SEOUL - Telecom industry group the GSM Association expects the mobile industry to see continued growth in usage, despite the recession, and to provide simulus for the global economy.
Robert Conway, CEO of the association that represents 750 mobile operators worldwide, also forecast explosive growth in social networking over mobile Internet, fueled by the increasing use of smartphones with PC-like functionality.
You can expect there is going to be some contraction in overall revenue within the mobile industry during the recession, Conway told reporters on the sidelines of the association's board meeting in Seoul.
But the industry has shown resilience, especially in emerging markets, he said. We see the usage will continue to go up.

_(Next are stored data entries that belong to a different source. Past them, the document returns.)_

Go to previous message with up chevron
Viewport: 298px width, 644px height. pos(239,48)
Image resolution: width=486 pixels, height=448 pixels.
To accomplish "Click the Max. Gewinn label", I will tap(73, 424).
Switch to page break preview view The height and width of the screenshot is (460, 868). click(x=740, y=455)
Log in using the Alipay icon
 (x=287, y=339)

The cumulative effect of many countries optimising the expansion of broadband ... will have a multiplier effect on a global basis, Conway said, discussing the telecom industry's role in helping to revive the world economy.

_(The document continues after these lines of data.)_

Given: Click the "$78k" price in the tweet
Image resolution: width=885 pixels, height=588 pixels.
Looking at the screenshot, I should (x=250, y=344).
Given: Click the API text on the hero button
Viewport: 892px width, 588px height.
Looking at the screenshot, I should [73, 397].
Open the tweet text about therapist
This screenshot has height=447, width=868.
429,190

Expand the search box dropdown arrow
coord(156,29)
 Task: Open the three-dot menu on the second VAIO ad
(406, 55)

He focused on the potential of smartphones and netbooks with mobile connections, noting that smartphones had led to an explosion of mobile social networking use.
We are seeing the tip of an iceberg of usage of social networking via mobile.
But with the rise of smart phones, mobile operators were facing challenges in providing access to applications and services between operating systems, he said.
While new rivals emerging in mobile services such as Apple's highly popular AppStore, Conway said the industry's goal was coming up with a global platform that would allow users to access services regardless of operating system or device.
Conway said he also expected the as yet slow migration toward Long Term Evolution, which is set to become a dominant standard for high-speed, next-generation mobile broadband, to accelerate. Leading operators such as NTT DoCoMo, China Mobile and Verizon would move to LTE as quickly as the status of technology allows, he said.
With LTE, deployments will begin to pick up at an additional speed in 2011 and beyond.